In den beiden ersten Kapiteln umreißt Bourdieu seine Theorie des sozialen Raums und widmet sich kurz dem Beitrag, den das Bildungssystem zur Aufrechterhaltung und Legitimation der Klassenstrukturen moderner Gesellschaften leistet. Diese Ausführungen sind jedoch so skizzenhaft geraten, daß sie alle, die mit Bourdieus Theorie wenig vertraut sind, eher ratlos zurücklassen werden.
Auch das folgende Kapitel enthält wenig Neues. Bourdieu begnügt sich hier im wesentlichen damit, seine Kunstsoziologie zu skizzieren und seine Grundannahrne zu erläutern, daß Kunstwerke nur verstanden werden können, wenn die materiellen und symbolischen Kräfte- und Machtverhältnisse rekonstruiert werden, innerhalb welcher sie erzeugt worden sind.

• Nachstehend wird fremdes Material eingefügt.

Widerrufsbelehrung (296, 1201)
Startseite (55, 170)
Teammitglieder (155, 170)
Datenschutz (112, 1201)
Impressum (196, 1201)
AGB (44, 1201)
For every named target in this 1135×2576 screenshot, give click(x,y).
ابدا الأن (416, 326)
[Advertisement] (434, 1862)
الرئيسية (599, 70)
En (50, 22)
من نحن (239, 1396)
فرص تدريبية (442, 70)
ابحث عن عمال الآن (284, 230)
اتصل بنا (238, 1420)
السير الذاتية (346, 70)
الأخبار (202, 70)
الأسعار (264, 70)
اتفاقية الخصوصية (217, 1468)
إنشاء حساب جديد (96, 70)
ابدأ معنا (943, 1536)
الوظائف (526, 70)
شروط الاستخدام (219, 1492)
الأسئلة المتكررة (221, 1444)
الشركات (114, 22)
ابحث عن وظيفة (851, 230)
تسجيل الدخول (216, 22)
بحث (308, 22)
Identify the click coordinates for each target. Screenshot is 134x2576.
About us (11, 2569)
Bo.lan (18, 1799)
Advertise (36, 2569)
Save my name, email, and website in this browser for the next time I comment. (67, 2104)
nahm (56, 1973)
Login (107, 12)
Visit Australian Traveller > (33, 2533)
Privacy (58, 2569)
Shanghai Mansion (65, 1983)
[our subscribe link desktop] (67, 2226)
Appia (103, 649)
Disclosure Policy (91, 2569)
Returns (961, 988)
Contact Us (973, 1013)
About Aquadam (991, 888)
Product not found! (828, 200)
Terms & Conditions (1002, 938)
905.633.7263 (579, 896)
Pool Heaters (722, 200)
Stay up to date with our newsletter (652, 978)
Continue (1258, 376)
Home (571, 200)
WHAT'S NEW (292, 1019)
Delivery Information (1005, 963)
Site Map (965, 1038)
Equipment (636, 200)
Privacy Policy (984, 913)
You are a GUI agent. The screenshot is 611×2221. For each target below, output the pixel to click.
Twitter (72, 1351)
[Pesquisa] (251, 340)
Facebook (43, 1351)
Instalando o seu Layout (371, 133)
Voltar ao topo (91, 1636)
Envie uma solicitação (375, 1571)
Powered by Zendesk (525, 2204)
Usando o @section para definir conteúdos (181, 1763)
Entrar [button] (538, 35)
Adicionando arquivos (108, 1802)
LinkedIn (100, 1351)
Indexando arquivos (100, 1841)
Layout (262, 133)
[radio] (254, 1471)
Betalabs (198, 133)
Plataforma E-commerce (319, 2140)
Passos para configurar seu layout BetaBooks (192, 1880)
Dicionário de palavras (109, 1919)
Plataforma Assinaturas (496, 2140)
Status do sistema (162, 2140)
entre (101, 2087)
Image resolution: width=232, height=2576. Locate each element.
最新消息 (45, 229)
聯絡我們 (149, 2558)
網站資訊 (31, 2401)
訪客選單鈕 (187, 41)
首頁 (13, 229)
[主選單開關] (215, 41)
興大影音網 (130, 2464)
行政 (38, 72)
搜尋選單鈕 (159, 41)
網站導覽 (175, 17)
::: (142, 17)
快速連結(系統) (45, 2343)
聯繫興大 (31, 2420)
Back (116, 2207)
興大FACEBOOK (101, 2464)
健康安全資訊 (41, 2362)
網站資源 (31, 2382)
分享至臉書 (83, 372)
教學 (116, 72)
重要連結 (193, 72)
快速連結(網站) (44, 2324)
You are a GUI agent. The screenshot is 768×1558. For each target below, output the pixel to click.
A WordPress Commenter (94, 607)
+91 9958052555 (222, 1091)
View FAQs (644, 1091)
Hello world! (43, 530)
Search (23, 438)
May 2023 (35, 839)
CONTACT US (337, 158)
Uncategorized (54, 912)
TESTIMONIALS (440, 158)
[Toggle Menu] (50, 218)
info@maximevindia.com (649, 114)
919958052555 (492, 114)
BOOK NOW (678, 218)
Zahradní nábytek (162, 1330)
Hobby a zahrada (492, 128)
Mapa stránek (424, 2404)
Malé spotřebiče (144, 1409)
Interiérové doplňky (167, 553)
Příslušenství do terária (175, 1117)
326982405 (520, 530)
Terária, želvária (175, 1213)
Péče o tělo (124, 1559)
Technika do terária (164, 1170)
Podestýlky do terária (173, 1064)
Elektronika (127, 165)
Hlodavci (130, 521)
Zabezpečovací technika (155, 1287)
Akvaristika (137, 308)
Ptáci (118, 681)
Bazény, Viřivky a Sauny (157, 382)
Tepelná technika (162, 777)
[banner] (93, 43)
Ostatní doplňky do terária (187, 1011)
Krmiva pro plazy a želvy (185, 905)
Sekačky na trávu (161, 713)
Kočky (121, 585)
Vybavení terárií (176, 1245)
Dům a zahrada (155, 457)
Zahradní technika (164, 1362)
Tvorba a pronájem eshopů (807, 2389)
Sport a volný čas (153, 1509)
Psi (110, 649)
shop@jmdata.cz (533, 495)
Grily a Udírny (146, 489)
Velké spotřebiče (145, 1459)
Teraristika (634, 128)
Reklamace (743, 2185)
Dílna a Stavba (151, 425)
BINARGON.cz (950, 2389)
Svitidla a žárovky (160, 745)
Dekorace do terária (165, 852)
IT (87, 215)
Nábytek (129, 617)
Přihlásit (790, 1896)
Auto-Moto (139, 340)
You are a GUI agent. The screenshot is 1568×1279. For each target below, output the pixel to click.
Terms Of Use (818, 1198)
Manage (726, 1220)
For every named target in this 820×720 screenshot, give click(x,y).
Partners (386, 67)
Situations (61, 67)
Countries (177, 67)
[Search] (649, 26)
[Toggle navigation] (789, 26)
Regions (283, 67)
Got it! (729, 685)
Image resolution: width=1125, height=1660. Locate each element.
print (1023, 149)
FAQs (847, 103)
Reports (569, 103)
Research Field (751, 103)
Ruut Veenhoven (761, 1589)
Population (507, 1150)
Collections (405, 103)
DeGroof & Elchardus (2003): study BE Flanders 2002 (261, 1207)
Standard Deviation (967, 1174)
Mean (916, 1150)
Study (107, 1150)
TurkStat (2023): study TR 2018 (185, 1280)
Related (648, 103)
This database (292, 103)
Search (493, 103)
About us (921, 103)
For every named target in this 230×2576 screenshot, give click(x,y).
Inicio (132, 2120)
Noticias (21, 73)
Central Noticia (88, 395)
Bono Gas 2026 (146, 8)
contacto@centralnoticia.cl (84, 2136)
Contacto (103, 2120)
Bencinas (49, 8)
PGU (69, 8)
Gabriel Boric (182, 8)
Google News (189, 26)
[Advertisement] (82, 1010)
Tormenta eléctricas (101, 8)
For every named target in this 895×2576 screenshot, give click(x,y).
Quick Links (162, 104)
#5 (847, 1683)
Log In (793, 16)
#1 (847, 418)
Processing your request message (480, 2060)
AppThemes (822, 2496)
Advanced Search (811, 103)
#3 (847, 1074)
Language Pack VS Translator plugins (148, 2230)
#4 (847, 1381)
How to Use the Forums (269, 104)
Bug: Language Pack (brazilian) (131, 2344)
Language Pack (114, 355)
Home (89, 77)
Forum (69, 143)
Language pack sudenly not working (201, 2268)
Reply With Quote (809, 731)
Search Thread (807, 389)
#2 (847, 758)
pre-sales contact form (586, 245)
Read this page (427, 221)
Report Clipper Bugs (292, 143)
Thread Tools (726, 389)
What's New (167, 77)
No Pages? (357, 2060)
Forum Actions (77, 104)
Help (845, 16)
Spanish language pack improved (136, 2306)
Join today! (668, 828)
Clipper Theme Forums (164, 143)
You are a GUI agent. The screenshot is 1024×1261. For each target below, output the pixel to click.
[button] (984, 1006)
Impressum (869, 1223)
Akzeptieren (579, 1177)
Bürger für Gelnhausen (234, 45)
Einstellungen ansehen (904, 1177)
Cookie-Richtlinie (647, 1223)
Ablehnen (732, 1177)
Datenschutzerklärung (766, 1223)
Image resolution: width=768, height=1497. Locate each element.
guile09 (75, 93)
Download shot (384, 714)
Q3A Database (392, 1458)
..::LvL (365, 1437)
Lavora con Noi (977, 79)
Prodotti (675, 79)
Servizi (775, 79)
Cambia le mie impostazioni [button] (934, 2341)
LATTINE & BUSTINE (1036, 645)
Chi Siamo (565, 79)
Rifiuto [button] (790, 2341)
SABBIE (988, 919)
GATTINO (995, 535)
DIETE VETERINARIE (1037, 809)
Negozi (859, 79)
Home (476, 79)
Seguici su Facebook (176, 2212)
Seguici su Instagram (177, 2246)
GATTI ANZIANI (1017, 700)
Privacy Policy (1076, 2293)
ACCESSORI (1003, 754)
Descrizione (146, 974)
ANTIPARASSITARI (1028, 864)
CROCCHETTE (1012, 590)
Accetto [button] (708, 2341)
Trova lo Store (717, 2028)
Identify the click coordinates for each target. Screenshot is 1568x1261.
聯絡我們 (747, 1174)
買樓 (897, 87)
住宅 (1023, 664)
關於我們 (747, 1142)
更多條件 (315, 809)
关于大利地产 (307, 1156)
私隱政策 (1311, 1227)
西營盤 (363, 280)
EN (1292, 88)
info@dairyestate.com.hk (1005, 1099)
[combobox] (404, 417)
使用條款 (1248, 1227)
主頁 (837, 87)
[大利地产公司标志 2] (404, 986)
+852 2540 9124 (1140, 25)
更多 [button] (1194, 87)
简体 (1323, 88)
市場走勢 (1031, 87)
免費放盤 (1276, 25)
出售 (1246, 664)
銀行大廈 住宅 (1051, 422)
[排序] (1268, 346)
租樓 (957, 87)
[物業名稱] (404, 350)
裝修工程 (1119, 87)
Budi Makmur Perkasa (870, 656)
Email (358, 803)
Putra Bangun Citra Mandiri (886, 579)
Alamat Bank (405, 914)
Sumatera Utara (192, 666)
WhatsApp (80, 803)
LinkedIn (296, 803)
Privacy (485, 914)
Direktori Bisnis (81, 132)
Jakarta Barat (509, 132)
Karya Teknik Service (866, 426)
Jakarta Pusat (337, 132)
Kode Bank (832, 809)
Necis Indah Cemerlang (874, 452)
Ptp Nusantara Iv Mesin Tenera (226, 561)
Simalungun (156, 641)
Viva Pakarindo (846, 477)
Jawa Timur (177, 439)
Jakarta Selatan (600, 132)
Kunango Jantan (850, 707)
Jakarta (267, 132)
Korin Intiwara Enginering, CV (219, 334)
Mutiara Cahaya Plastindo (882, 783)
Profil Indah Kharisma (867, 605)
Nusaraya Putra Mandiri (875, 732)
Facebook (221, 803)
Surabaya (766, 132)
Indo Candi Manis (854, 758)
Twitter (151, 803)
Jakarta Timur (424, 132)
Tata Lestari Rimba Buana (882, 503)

Sehr viel ergiebiger ist das 4. Kapitel, das die Genese, die innere Logik und die ungeheure Definitionsmacht des modernen Staates behandelt. Auch hierüber hat sich Bourdieu schon früher geäußert, jedoch in Aufsätzen, die schwer zugänglich und größtenteils noch nicht ins Deutsche übersetzt worden sind. Außerdem gehört der "Familiensinn" überschriebene Zusatz zum Erhellendsten, was Bourdieu in den letzten Jahren geschrieben hat. Bourdieu analysiert hier die Institution Familie, ein Gegenstand, den er bisher völlig vernachlässigt hat. Er gelangt zu dem Resultat, daß die Familie ein künstlich erzeugtes soziales Gebilde ist, das ähnlich wie eine vorkapitalistische Ökonomie funktioniert. Die Familie wird durch Akte des Gabentausches zusammengehalten, Akte, durch die alle Herrschaftsbeziehungen in verklärte Gefühlsbeziehungen verwandelt werden. Und die Herrschaftsbeziehungen innerhalb der Familie basieren auf der unterschiedlichen Kapitalausstattung der einzelnen Familienmitglieder: ihrem jeweiligen Einkommensniveau, ihrem Bildungsgrad, ihrem sozialen Status, ihrem Beziehungsnetz.
Die Logik des Gabentauschs und die ihm zugrundeliegenden symbolischen Interessen bilden den Gegenstand der beiden folgenden Kapitel. Wer sich näher mit den Unterschieden zwischen dem Gabentausch und dem geldvermittelten Äquivalententausch befassen will, ist mit dieser allgemeinverständlichen Darstellung gut bedient.
Das Buch endet mit der Analyse der besonderen Irrtümer, die der, wie Bourdieu es nennt, "scholastischen Sichtweise" entspringen. Womit die irrtümlichen Auffassungen von Praxis gemeint sind, die die akademische Welt hervorbringt, weil sie von materiellen und zeitlichen Zwängen weitgehend entlastet ist.
Alles in allem genommen weist das Buch "Praktische Vernunft" etwa ebenso viel Mängel wie Vorzüge auf. Es ist ihm durchaus anzumerken, daß es aus der Montage unabhängig voneinander entstandener Texte hervorgegangen ist. Es behandelt zu viele Gegenstände auf zu wenig Raum, und die Zahl neuer Gedanken hält sich in Grenzen.